I actually like this drawing very much Jeanette. It's striking and your disappointment and frustration completely understandable...
A series like this would be outstanding!!

Jeanette said...

Clowns on velvet it is Ernest! :) Thanks for your comments.

Thanks Olivia, I really did want to capture that shine on them.

Gordon, no doubt you're right! Everyone's taste is different but I'm not marching to someone else's tune simply because they'd prefer colour.

Thanks Denise. My frustration stems from my inability to understand the purpose of juried competition anymore - or the process of judging. It all seems such a farce at times.

And yes, perhaps I'll do some more fish in black and white. I like the effect.

Jeanette said...

Christiane, sorry missed your comment. Yes, capelin do have a real shot of silver in them. Colour...ha

vivien said...

it's beautiful, subtle and gleaming

I can't imagine why they felt it should have colour added and agree with the comments above.

Monochrome drawings are special in their own right

I think it may have to do with the fact that jurors literally have just a few seconds to give a yes or no and vivid colour grabs attention more than subtle work at that speed :>( - not necessarily more sustaining in the long run though.

Lydie said...

Do not be disappointed, your fishes are beautiful with a very good job on background texture . I have also noticed, to be presented at competitions on forums that deal with works colored, black and white drawings were not winning. This does not prevent me from continuing to love this art form. Make what you like.

Jeanette said...

Thanks Vivien. The judges had under 200 entries and 3 months to review them. I don't see speed of view as the problem somehow.

Yes bright color and lack of detail attracts attention for sure. Another nail in the coffin of pure drawing.
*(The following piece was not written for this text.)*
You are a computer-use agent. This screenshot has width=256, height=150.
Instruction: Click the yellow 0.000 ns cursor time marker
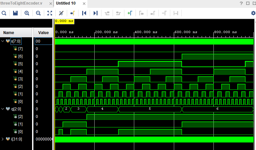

Lydie, thank youu. No it won't stop me from drawing and creating what I want. It does clearly show me that some competitions aren't worth my effort.

RH Carpenter said...

Color? Well, you said it all when you summed it up, Jeanette. It is sad that there are no criteria for judges (some say they have certain criteria and use them but others just go by the seat of their pants and think, since they were chosen to judge, they must be smarter than the average bear). So, draw and paint what you want and it will find it's place - and ignore those places that give you nothing helpful. Perhaps the Mona Lisa should have more of a smile, too? Yes, that would make it such a happier painting! ha ha

jane minter said...

very elegant ... i love b+w jeanette

Jan said...

That just proves what I've always heard - that judges go for what appeals to them personally for the most part. Wait til next year and a new judge and the outcome may be very different! Or enter it into a different competition as we all know it's just a super painting.